Go through the entries below and copy each line containing the word "next".

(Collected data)

=== Section Start ===

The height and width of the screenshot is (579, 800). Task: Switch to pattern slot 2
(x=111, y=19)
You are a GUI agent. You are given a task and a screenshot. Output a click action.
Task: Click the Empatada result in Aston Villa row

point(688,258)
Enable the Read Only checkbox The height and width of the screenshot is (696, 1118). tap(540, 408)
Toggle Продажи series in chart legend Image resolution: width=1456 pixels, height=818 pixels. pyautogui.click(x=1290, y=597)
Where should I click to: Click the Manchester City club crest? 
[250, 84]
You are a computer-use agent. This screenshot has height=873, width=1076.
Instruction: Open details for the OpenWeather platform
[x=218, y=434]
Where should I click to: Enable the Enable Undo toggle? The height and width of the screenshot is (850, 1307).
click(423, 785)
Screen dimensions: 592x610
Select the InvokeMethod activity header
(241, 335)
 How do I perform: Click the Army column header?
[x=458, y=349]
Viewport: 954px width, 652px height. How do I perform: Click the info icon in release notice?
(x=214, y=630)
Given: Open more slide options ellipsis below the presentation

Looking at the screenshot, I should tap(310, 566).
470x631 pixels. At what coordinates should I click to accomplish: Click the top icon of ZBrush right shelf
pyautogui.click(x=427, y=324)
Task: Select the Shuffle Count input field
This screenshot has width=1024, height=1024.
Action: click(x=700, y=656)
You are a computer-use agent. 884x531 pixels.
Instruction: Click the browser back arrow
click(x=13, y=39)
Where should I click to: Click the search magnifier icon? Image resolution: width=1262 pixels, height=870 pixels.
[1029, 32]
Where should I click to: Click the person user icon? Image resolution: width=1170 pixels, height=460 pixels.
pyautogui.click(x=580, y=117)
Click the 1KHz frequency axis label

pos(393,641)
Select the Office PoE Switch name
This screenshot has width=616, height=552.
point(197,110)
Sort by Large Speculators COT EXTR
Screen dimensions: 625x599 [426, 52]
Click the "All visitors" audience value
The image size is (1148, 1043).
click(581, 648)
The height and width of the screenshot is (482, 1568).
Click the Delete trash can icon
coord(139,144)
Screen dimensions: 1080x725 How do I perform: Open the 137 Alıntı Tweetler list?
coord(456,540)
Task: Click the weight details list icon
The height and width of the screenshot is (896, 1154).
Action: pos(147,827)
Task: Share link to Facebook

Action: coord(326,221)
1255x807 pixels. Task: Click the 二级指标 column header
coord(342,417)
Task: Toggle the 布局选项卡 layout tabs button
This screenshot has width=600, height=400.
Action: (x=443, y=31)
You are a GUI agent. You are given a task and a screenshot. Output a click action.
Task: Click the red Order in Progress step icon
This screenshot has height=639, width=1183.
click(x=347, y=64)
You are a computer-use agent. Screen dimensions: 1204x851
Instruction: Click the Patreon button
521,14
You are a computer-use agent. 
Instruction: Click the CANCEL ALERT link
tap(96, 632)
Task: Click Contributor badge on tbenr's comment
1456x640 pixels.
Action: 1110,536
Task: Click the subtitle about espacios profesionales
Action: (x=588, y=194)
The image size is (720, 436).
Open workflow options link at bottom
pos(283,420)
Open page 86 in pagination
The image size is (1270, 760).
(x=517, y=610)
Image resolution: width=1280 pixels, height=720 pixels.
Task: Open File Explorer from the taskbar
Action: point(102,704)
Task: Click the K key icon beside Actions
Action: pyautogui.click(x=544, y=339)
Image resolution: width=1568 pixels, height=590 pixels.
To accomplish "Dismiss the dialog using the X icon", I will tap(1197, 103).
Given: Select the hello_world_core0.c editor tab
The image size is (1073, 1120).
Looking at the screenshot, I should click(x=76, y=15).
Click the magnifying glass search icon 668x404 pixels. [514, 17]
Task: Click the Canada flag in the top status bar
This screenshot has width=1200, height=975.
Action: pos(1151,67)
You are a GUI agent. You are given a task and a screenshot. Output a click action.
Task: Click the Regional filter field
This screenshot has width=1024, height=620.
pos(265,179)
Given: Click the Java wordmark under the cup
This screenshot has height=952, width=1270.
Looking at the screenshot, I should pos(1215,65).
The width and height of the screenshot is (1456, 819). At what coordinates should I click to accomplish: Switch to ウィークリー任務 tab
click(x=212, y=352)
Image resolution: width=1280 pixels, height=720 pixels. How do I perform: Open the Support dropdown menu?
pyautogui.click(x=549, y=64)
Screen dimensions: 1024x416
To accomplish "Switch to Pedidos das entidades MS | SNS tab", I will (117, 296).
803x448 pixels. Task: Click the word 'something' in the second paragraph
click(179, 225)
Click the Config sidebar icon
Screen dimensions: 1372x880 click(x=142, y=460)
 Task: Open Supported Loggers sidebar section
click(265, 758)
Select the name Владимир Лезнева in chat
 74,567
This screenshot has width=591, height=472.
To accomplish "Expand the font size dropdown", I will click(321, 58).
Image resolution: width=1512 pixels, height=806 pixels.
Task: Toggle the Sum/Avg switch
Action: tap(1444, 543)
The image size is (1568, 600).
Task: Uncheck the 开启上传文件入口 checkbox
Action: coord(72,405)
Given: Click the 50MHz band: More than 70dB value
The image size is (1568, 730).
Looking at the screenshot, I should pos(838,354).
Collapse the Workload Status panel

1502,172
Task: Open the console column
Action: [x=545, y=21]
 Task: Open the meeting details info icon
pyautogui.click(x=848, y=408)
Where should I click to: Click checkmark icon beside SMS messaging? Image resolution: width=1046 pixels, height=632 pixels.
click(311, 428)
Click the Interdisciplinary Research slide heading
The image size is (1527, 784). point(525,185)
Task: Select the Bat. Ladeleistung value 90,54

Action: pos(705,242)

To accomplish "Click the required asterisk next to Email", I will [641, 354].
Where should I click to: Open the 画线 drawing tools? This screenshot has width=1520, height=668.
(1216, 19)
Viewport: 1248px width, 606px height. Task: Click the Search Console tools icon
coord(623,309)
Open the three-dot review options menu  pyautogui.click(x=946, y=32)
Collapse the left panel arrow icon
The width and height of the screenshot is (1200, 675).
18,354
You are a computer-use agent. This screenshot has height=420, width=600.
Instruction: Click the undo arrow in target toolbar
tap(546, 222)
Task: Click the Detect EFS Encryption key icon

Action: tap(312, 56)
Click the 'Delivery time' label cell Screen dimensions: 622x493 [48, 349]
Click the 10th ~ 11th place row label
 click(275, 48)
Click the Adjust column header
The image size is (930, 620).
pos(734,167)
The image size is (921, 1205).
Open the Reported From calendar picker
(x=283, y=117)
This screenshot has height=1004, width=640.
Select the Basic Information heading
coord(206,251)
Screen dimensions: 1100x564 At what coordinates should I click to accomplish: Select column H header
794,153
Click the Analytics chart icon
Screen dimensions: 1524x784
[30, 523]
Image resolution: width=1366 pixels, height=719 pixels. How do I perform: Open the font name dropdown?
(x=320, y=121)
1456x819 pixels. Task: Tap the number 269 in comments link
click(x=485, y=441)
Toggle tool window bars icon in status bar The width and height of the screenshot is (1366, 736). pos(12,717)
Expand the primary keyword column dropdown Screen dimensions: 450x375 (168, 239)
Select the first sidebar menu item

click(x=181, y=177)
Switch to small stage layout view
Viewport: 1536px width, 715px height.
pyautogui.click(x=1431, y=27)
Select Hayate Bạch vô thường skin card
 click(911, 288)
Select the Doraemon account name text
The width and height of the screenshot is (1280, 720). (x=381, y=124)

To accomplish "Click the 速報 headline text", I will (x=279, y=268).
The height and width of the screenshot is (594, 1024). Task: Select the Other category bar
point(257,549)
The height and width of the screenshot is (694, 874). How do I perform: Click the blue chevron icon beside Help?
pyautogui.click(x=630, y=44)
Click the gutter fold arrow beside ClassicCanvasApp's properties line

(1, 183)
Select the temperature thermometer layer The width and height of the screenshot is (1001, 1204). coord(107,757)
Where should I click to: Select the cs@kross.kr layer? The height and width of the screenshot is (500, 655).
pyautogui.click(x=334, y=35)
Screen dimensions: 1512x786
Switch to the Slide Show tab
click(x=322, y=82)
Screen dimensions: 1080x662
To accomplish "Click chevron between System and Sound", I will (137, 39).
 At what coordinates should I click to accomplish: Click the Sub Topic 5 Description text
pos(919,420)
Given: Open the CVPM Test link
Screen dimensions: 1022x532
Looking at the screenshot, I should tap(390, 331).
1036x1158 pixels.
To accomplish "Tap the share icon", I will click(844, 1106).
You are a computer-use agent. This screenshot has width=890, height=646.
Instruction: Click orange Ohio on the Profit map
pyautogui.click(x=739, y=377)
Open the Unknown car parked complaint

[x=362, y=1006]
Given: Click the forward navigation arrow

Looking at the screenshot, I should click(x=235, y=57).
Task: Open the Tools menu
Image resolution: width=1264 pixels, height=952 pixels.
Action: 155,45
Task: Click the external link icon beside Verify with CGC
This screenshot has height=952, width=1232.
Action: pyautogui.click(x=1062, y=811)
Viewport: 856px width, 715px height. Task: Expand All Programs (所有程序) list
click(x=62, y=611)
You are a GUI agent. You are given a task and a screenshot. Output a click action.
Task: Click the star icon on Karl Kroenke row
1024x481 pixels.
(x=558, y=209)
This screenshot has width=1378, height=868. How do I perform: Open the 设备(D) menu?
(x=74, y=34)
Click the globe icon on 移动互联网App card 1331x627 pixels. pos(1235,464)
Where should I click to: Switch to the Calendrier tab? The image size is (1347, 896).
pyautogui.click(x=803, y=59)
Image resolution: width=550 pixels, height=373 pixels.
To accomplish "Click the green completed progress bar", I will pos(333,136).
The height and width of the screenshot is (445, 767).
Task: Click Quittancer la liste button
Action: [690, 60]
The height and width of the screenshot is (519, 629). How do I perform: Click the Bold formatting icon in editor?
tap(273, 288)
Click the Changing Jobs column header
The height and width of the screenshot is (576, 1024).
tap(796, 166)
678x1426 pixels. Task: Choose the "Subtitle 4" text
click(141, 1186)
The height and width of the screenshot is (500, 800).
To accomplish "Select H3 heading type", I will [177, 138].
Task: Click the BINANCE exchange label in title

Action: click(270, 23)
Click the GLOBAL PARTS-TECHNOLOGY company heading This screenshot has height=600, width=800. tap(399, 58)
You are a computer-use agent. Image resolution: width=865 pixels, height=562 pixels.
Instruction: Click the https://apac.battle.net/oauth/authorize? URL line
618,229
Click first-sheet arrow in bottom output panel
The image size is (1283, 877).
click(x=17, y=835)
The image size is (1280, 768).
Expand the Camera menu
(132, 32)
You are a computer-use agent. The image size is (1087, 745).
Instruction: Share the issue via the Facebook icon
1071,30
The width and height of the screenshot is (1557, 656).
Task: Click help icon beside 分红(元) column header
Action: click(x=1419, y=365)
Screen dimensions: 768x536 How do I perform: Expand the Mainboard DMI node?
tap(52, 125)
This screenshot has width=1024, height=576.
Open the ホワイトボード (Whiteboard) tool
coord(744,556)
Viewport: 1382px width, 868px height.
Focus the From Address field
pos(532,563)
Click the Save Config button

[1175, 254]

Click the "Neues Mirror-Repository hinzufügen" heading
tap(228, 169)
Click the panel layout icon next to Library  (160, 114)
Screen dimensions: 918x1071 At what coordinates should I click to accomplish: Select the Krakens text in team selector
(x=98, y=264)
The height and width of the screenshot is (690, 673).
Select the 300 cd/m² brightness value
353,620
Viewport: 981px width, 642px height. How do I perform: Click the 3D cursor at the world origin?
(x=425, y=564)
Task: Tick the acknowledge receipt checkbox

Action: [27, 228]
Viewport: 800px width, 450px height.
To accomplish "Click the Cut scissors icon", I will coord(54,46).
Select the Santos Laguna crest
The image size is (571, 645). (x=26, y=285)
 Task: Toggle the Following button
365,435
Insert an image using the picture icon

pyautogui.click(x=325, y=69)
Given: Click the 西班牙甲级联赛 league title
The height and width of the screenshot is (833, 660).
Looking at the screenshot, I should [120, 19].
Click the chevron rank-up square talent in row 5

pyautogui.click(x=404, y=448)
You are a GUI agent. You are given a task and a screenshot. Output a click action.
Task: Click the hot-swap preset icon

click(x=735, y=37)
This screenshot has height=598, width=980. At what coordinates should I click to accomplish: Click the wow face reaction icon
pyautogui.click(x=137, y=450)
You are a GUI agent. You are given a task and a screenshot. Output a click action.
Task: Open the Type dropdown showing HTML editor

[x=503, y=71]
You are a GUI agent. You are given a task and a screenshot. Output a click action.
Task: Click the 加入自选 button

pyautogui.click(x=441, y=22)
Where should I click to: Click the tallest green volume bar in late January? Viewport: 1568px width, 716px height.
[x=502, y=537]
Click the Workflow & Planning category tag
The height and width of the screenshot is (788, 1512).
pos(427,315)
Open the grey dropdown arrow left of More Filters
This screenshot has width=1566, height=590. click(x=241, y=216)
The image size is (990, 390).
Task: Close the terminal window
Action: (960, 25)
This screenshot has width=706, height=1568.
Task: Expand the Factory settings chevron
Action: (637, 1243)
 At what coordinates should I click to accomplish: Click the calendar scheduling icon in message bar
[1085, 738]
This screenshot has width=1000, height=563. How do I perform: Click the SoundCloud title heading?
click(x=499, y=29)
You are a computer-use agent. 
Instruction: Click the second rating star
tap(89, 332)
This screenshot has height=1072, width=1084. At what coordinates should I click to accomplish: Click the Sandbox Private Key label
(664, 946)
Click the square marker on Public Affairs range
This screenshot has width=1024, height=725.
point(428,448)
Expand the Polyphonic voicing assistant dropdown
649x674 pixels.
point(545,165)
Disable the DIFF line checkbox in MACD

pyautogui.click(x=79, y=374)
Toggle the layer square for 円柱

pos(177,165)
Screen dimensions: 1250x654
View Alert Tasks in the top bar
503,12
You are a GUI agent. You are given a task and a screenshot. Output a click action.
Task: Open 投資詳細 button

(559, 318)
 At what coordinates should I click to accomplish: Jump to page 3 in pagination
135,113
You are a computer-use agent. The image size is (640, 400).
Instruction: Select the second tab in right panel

=== Section End ===

Solution for this task:
To accomplish "Click the required asterisk next to Email", I will [641, 354].
Click the panel layout icon next to Library  (160, 114)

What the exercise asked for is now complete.